While doing some research, I discovered the Sam Ash name has been acquired by a Mexico-based online store, selling mostly entry level gear. Sam Ash lives on in tactile and auditory memory.
Is there a solution to this Coasian economic problem? When property rights are clearly defined (you’re buying a specific piece of wood that makes noise, yes) and transaction costs are low, the market tends to be efficient. When buying a guitar for half a month’s rent, though, the transactions costs escalate: you need expertise, repair services, an array of colors and finishes, and a place for buyers to audition and play loud(ly). A car dealership model doesn’t quite work, because your local dealer offsets the sales transaction costs with service revenues and there’s very little inventory shrink and damage (although Manny’s on 48th Street figured this out, see below).
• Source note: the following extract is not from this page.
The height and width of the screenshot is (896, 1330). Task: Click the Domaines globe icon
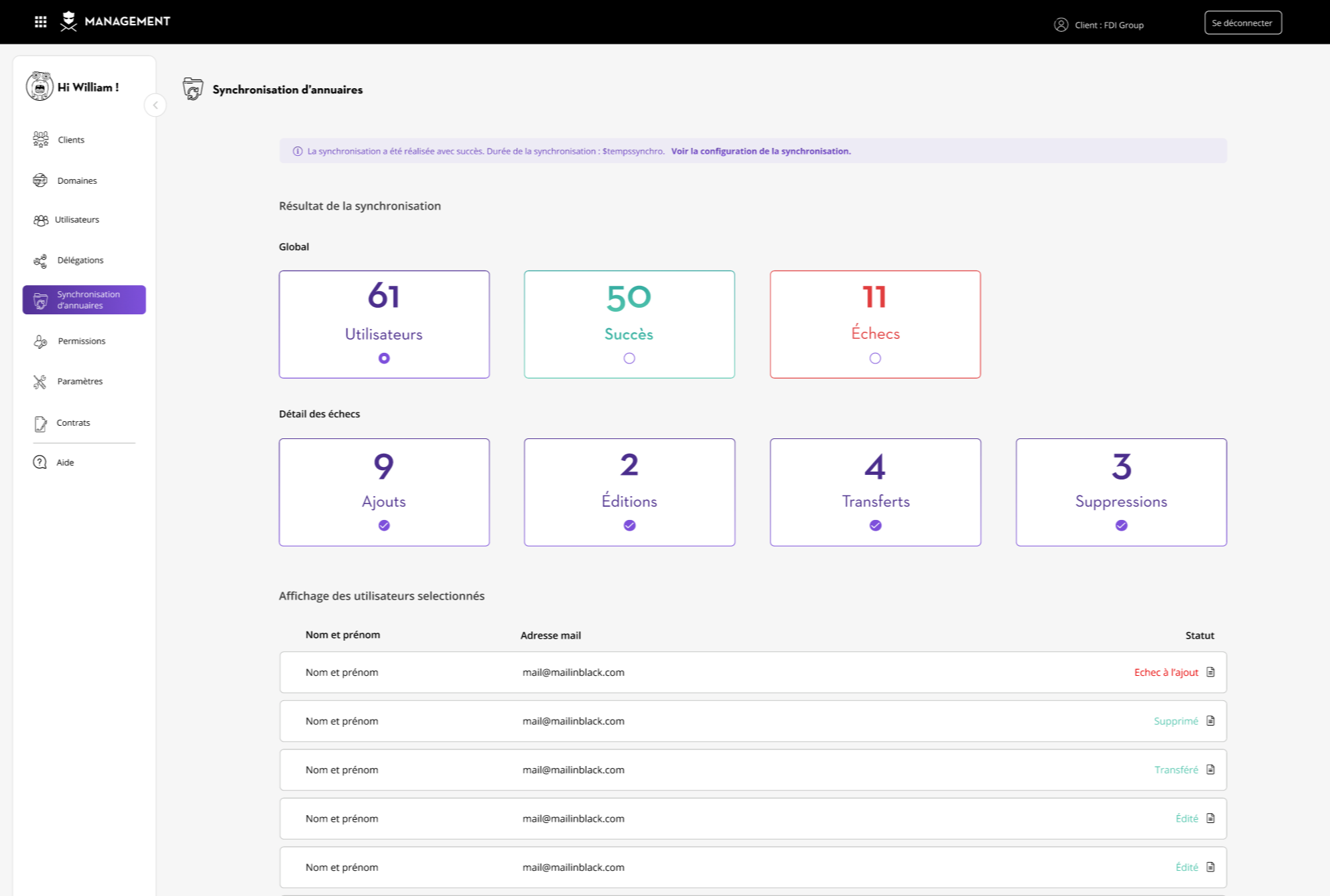pyautogui.click(x=40, y=180)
I want the equivalent of the emergent online mattress show rooms: a studio where you can come in and play, literally, then refer the buyer to an online marketplace for a vigorish on the eventual sale. It’s a cross between the CarMax model of flipping cars and the Amazon buyer referral commission program.
Entry level instruments work well in this model; for mid-range and semi-custom axes you need curation and expertise. One of my best bass shopping experiences was at the Chicago Music Exchange, where I was able to sit and audition basses for an hour and discovered (then local) bass luthier Serek. As my friend pep says about her sports car, “I kept thinking about it until I had to buy one.” That confluence of expertise, local representation, and encouragement led me to buy my first professional grade instrument, a decade after I started playing. Appreciating the craft, scale and provenance of an instrument is best done with someone who brings professional expertise to the stage — and I feel a bit of pride that I picked out a Serek a full two years before bass hero Mike Gordon of Phish traded his Modulus for the same.

Manny’s Music, later part of the Sam Ash conglomerate, had a yellow Danelectro guitar that was used for testing guitar pedals so as not to scratch the new stock. Any number of famous people and equally anonymous players picked up that beater to make music; rumor has it one shaky teenage plugged in and ripped into the opening chords of “Sweet Jane” as Lou Reed himself looked on. Once you experienced it, you had to buy something.
Is there an opportunity for Sweetwater and Reverb to partner with local music shops to broker a global inventory of better-than-student scale instruments? Maybe. Like car dealers, many home town music shops supplant instrument sales with lessons to bring in the service annuity. Is there a CarMax “ship to my location” low-enough transaction cost model to make that inventory accessible and combined with expertise to close sales? It would re-invigorate a music retail model that is declining, and hopefully re-introduce new musicians to new instruments. Not sure we’ll run into BB King, Lou Reed or Steve Howe shopping for new kit, but maybe we can enable their successors.